__Provided passage__:
---------------
Your report groups findings by severity and WCAG level. Level A issues are the most critical. Level AA issues are required for most regulatory and legal compliance targets.

Compliance Documentation for Regulators

OpenScouter generates documentation you can share directly with regulators, legal teams, or procurement partners.

Each compliance report includes:

  • A summary of the WCAG 2.1 conformance level tested (typically AA)
  • A full list of success criteria evaluated, with pass or fail status
  • Detailed findings with criterion references and evidence
  • Tester notes explaining the user impact of each issue
  • A remediation priority order based on severity and user impact

Reports are dated and signed by the lead tester. You can use them to demonstrate due diligence, support accessibility statements, and respond to formal complaints or regulatory enquiries.

If you need a specific report format to satisfy a procurement requirement or regulator request, contact your account manager.

FCA Consumer Duty Mapping

For UK financial services firms, WCAG compliance supports your obligations under the FCA Consumer Duty (PS22/9), which came into force in July 2023.

Consumer Duty requires firms to deliver good outcomes for retail customers. The Duty covers four outcomes: products and services, price and value, consumer understanding, and consumer support.

Accessibility barriers directly affect three of these outcomes.

Consumer Understanding requires that communications are clear and support customers in making informed decisions. Screen reader incompatibility, missing error messages, and unclear form labels all undermine this outcome. OpenScouter maps findings such as 3.3.1 (Error Identification), 3.3.2 (Labels or Instructions), and 1.3.1 (Info and Relationships) to this obligation.

Consumer Support requires that firms provide support enabling customers to realise the value of products and services. Navigation barriers, keyboard traps, and inaccessible live chat widgets prevent customers from accessing support. OpenScouter tests 2.1.1 (Keyboard), 2.4.1 (Bypass Blocks), and 4.1.2 (Name, Role, Value) are directly relevant here.
---------------
Stored dataset items
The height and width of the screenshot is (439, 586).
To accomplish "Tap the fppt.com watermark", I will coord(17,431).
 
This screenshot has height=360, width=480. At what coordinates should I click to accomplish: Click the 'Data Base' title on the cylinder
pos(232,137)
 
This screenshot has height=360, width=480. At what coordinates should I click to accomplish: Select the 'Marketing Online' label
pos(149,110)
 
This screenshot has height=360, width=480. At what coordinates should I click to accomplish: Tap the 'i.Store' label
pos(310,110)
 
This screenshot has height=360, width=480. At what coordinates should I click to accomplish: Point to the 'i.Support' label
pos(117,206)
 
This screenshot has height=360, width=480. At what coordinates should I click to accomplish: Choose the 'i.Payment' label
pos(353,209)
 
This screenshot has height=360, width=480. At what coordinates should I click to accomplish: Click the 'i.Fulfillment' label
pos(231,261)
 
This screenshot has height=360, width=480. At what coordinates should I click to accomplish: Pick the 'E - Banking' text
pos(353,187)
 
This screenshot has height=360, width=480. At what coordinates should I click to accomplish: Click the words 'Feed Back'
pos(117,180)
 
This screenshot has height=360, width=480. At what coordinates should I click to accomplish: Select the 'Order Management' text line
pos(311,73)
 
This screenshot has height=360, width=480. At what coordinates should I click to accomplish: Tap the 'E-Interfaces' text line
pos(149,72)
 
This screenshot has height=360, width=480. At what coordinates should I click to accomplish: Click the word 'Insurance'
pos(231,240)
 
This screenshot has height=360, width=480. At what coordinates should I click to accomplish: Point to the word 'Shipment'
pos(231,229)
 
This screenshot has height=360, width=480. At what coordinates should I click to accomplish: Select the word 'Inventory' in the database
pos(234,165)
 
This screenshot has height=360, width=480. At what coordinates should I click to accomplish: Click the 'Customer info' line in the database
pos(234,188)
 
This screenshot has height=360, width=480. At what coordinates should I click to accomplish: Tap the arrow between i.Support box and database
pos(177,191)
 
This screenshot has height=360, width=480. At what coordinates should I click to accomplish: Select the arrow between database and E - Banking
---------------
__What you are asked to do__:
Answer these questions about the compliance passage:
(a) Who dates and signs each compliance report?
(b) In what month and year did the FCA Consumer Duty come into force?
(c) Which three WCAG success criteria does OpenScouter map to the Consumer Understanding outcome?
The records have no role in this exercise.

__Task solution__:
(a) The lead tester.
(b) July 2023.
(c) 3.3.1 (Error Identification), 3.3.2 (Labels or Instructions), and 1.3.1 (Info and Relationships).